REMEMBER TO MAIL IN YOUR BALLOT OR GET TO THE POLLS ON MARCH 26TH!!

Ranked Choice Voting in All Elections

Ranked Choice Voting (RCV) is an important reform, and I will introduce legislation requiring its use in all California elections - State, Local, and Federal.

This isn't a matter of taste. Elections that don't use RCV are easier for interests to game. It butchers democracy; this is a necessary fix.

RCV is used in San Francisco, Berkeley, Oakland, San Leandro, and around the world, both here and abroad (statewide in Maine, too).

This solves many problems both with straight plurality voting that we have in local elections, as well as top two runoffs in state and federal elections. 

For voters, it's very simple. Voters are asked to rank candidates in order of preference. 

For a single-winner election, like this contest for State Senate, these rankings are used to simulate a one-by-one runoff, in a process known as Instant Runoff Voting.

**Written instruction A**
From the ranked choice voting text, list every named place where it says RCV is used.
**Written instruction B**
Please carry the ranked choice voting text forward from its final sentence.
The listing that follows has nothing to do with the ranked choice voting text.

**Data shown**
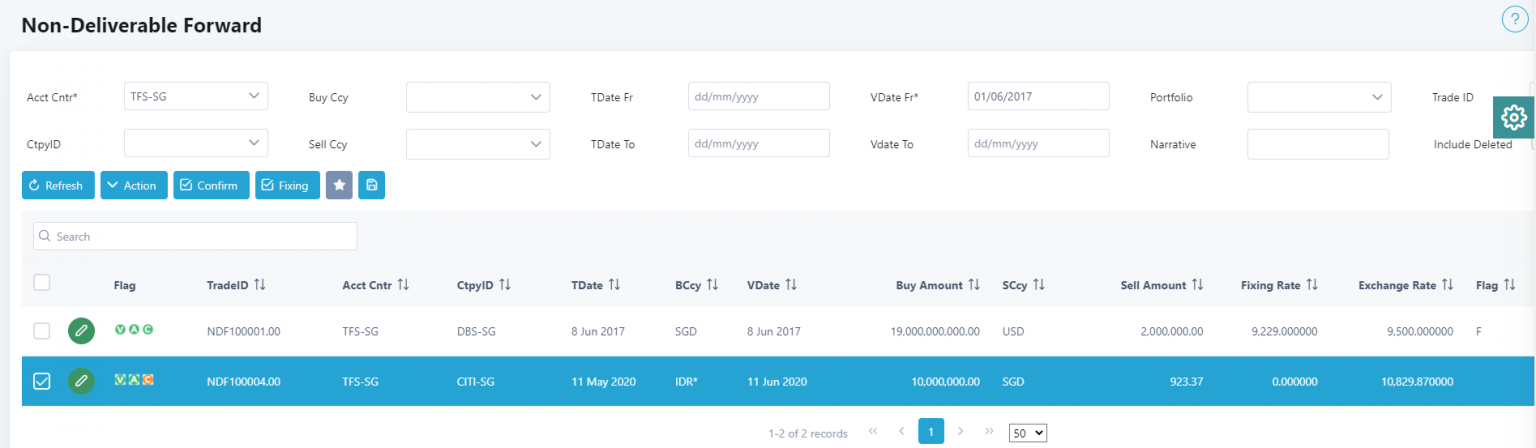Click the help question mark icon
Viewport: 1536px width, 448px height.
click(x=1515, y=20)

**Exercise answer A**
San Francisco, Berkeley, Oakland, San Leandro, Maine

**Exercise answer B**
First choice votes are counted first. If any candidate is above 50%, they win. Otherwise, the last place candidate is eliminated. Ballots that ranked this candidate first, then have their 2nd choices counted instead. This counting process repeats until one candidate has a majority. As more candidates are eliminated, the ballots who ranked them highest, continue to count for their highest-ranked candidate who hasn't been eliminated. 

 

RCV works for multi-winner elections too. You just keep repeating the single-winner process, with each winner being eliminated.

An obvious benefit of RCV is that you can rank your favorite candidate first and help them gain traction, without worrying that you're wasting your vote, if they are not a front-runner.

How Ranked Choice Voting (RCV) Works

The Problem with Top-Two Runoffs, Plurality, etc

First, it's messy. We can even see in this election where we have 9 Democrats, a Green, and 2 Republicans on the ballot. It probably won't happen here, but in such cases, you can have a heavily-democratic district divide its democratic vote among the large number of democrats, causing 2 Republicans to advance to a top-two runoff. It's happened.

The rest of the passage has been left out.